Kingsolver rises at four a.m. every day to write. She says, “What keeps me at the wheel is the thrill of trying something completely new with each book. I’m not a risk-taker in life, generally speaking, but as a writer I definitely choose the fast car, the impossible rock face, the free fall.”
On this date in 1911, Dutch physicist Heike Kamerlingh Onnes discovered superconductivity. The term refers to the quality of certain materials to exhibit no electrical “friction” or resistance below a certain temperature. Each material becomes superconductive at its own specific and unique temperature. If resistance can be reduced or eliminated, no energy is lost. You can run a charge through a loop of superconducting wire and it will hold its charge indefinitely, even when the battery is removed. Onnes was the first to discover this phenomenon as a property of mercury; other materials have been found to demonstrate it in the years since then.
The lower the temperature of a substance, the less resistance it has to electricity. Prior to Onnes, other physicists had posited that pure metals would become perfect electromagnetic conductors at “absolute zero” — that is, zero degrees Kelvin, or about 460 degrees below zero on the Fahrenheit scale. The problem was that it was very hard to attain a temperature of absolute zero. In 1908, Onnes produced liquefied helium for the first time: the temperature at which the helium gas becomes liquid is so low that it boils at a mere four kelvins. The liquid helium could then be used to chill other substances to extremely cold temperatures.
Onnes began testing the theory of superconductivity with gold and platinum but later switched to mercury since it was easier to refine. He chilled the mercury using liquid helium. When the mercury temperature dropped to 4.19 kelvins, Onnes recorded that the metal’s electrical resistance abruptly disappeared. When he allowed it to warm to 4.20 kelvins, the resistance reappeared. In his first publication on the phenomenon, Onnes dubbed it “supraconductivity,” but later changed it to “superconductivity.”

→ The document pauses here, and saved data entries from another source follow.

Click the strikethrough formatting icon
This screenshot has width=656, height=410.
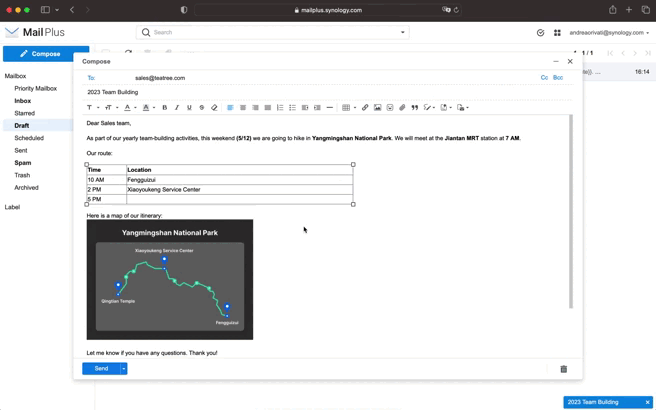click(x=201, y=108)

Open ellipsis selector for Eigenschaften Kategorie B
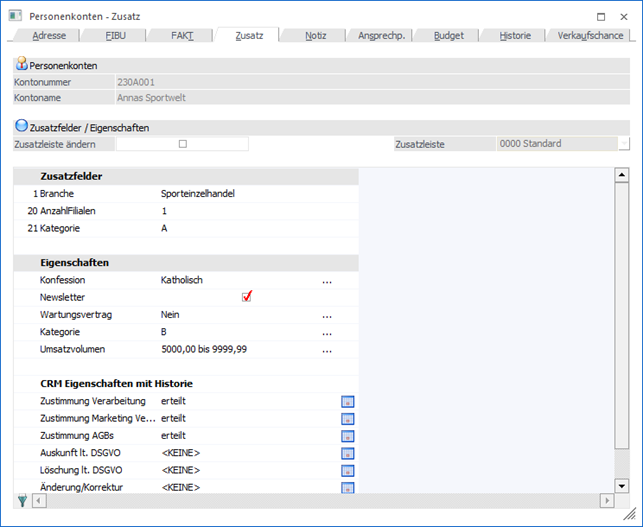click(x=326, y=332)
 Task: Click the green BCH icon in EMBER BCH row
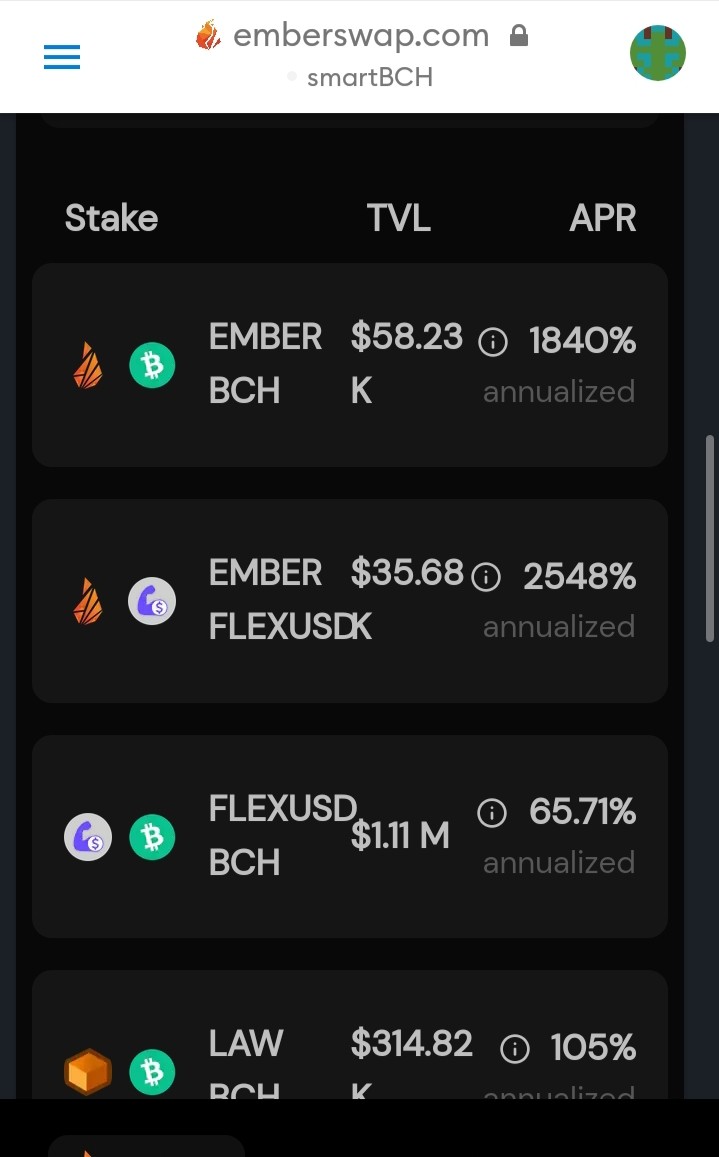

Buddhists celebrate the birthday of Buddha today. Gautama Buddha was born Prince Siddhartha in India, in the sixth century B.C.E., and his parents were told by mystics that he would grow up to be either a great political leader or a supremely enlightened teacher. He was raised in luxury, married, and fathered a son, but when he was 29 he wanted to see the world outside the palace walls. He began taking short trips outside the palace, where he encountered suffering for the first time. He was amazed at how serene people managed to be in the midst of all their pain and sickness, and so he traveled the land for six years, studying meditation and living the life of an ascetic. When he was 35 he outlined the basic tenets of Buddhism, its “four noble truths.” They are: 1) the nature of life is suffering; 2) suffering is caused by human cravings; 3) there is relief from suffering in the state of Nirvana, which is attainable; and 4) Nirvana is attainable by following an eightfold path to self-improvement.
It’s the birthday of lyricist Yip Harburg, born in New York City (1896), who wrote “April in Paris,” “It’s Only a Paper Moon,” “Over the Rainbow,” and many more songs. He wrote, “The Lord made Adam, the Lord made Eve, he made ’em both a little bit naive.”